Judge Freeman opened her summing up by asking if the events in the film Top Gun Maverick actually happened or if Tom Cruise’s character had died in the opening sequence and everything after the crash was really a dream?
This set the tone for, what I gather from social media, had been a very entertaining afternoon. Thank you to Rex Hoggard, Joel Beall, Kyle Porter, Rick Gehman, Ryan Ballengee, Sean Zak, Jason Sobel and Daniel Kaplan, who were awake to report what happened.
The judge ruled against the appeal of Talor Gooch, Hudson Swafford and Matt Jones to be allowed to play in the FedEx Cup Play offs beginning at the St Jude Classic on Thursday.
The main anti-trust court case brought by 11 LIV golfers against the PGA Tour now has a court date of August 7, 2023.
Hopefully this will give LIV time to find a lawyer who actually knows about golf or even geography. Because their lawyer in this case, Robert Walters, seemed unprepared for even discussing basic golf.

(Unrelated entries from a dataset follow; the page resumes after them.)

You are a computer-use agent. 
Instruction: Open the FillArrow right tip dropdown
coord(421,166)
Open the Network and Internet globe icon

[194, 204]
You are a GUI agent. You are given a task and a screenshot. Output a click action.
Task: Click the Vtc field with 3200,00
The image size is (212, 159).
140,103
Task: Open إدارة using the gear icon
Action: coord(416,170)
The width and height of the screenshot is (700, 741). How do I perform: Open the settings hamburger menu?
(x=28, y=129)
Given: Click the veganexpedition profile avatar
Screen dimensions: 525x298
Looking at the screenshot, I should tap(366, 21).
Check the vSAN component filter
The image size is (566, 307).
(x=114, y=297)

He made a number of weird mistakes, including during the recess leaving his mic on so everyone could hear some of his discussions with his team, mention of the broadcaster Brandel Chamblee.
Although representing golfers who had been paid by the Saudi Investment Fund he referred to the Saudi International tournament as being in Riyadh or Jeddah, not where it is actually played in the King Abdullah Economic City. He then placed the Arnold Palmer Invitational in Ohio.
As Kyle Porter from CBS observed he was explaining the complicated relationship between the majors, the Official World Golf Rankings and the FedEx Cup “like he learned about them 3 weeks ago”.
What raised most eyebrows was this. He said: “The FedEx Cup is the Super Bowl of golf”.
He talked about LIV having a 20% market share (though on the basis of fans actually in attendance that would be 0.2% of the market, and also, most of them had not paid to get in anyway).
The judge picked up on this “How can you project a 20% market share and yet call the PGA Tour a monopoly? It is not illegal to be a monopoly. The question is whether the monopoly power is being used against another organisation”
The LIV lawyer also said that the money won in tournaments is recouped against LIV contracts. This is not true. It is separate from the prize money.
Now, let’s take a breath.
I live in a country where it’s just been announced that our energy bills will reach nearly £4,500 a year in January. I find it absolutely insulting that the plaintiff’s attorney said this about Gooch, Swafford and Jones:
“these three poor kids”
Yeah right. Multi-millionaire kids.
The PGA Tour attorney Eliot Peters quite rightly jumped on this:
“They made a business decision to receive money. They have made more money in the last two months than they’ve ever made on the PGA Tour. LIV money is way bigger than FedEx Cup money”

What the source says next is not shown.